In the presence of parameter uncertainty, this study analyzed the ride comfort stochastically through the simulation of a fully coupled human–vehicle model using CarSim software combined with MATLAB/Simulink. Ride comfort was evaluated quantitatively as a ride index using a human–vehicle model according to the BS-6841 standard. In addition, a generalized polynomial chaos extension (gPC) framework was proposed to compute the stochastic response of the human model. Comparing the computational time of gPC with Monte Carlo simulation (MCS), the former proved to be 160 times faster than the latter.

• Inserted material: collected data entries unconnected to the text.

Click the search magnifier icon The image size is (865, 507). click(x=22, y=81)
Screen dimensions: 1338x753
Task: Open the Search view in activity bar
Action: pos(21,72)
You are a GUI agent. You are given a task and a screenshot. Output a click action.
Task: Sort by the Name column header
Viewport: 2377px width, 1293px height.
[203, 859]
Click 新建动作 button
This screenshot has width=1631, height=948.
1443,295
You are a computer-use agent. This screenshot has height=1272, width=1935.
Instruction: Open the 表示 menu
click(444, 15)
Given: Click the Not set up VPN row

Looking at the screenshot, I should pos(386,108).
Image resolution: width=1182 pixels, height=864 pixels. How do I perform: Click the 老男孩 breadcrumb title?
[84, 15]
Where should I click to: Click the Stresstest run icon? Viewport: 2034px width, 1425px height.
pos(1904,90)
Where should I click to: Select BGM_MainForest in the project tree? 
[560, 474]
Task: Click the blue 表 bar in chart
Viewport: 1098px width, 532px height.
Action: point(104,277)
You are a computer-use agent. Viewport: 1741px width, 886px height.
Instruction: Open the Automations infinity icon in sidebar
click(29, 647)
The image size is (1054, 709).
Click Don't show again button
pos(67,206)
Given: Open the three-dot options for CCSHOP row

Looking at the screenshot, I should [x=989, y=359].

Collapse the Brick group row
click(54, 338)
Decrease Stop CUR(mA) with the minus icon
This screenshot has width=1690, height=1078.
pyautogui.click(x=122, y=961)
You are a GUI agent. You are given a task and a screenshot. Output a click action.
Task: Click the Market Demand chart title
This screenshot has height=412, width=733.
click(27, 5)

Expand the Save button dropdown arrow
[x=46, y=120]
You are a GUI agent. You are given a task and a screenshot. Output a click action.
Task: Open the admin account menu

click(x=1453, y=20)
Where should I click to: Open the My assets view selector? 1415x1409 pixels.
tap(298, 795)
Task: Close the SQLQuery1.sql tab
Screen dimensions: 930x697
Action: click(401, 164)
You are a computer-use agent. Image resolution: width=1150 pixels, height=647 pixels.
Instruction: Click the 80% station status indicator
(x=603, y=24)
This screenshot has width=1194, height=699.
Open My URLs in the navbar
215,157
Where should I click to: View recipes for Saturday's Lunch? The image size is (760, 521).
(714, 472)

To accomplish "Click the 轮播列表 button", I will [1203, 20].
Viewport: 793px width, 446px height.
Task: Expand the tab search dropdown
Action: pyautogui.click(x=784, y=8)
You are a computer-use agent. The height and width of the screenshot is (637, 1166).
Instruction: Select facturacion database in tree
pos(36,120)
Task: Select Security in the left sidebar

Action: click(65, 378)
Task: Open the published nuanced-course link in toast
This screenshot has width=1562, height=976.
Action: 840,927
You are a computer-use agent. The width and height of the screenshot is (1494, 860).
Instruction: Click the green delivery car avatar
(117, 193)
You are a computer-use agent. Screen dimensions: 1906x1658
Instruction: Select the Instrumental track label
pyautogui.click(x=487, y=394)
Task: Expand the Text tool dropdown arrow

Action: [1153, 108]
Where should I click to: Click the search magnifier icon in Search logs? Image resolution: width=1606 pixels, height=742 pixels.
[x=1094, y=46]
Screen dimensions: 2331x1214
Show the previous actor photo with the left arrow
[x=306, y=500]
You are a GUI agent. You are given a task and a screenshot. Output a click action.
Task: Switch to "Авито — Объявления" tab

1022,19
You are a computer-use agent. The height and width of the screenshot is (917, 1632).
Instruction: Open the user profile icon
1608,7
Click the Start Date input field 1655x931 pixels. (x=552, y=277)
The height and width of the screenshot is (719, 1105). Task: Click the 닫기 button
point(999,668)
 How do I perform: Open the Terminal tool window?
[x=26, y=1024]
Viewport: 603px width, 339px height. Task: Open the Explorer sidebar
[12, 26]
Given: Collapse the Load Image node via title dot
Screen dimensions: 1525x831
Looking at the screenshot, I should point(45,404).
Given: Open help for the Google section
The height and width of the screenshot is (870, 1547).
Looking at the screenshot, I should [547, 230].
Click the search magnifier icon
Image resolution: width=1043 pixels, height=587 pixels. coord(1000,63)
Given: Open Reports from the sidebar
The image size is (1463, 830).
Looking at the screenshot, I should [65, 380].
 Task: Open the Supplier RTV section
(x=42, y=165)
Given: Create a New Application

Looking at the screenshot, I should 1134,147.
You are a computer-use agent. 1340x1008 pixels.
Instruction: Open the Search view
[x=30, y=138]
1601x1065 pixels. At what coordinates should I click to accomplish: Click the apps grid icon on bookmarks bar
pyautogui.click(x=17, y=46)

We also carried out a parametric study of stochastic ride comfort in terms of nonlinearities and uncertain parameters in human models. Two main results were observed. First, the translational parameters of the human model are much more important than the torsional parameters when comparing the standard deviations of the ride index. Second, the use of a nonlinear human model shows that the standard deviation of the ride index is significantly different from the linear model. Based on the above observations, it can be concluded that the uncertain quantification method and the nonlinear human model are needed for more accurate and precise ride comfort analysis.

This study also showed the distribution of ride comfort according to the road surface when there is a deviation in the stiffness and damping coefficient for drivers of average body type and weight. In a real driving environment, factors such as posture, road surface, and driving conditions are constantly changing, leading to changes in weight distribution and skin/seat deformation. As a result, even for the same driver or passenger, the response of the human body to vibration becomes unpredictable and uncertain. We expect that the proposed gPC framework can play an important role in automotive engineering as the demand for ride comfort continues to increase. For example, automotive engineers can gain insights from this study to design seats that are robust in terms of ride comfort. In this study, the parameters of k₁, k₃, c₁, and c₃ of the human model represent the springs and dampers that connect the human body to the seat cushion. Therefore, based on the results of the study, it is possible to find the optimal seat design parameters that improve ride comfort with a small standard deviation.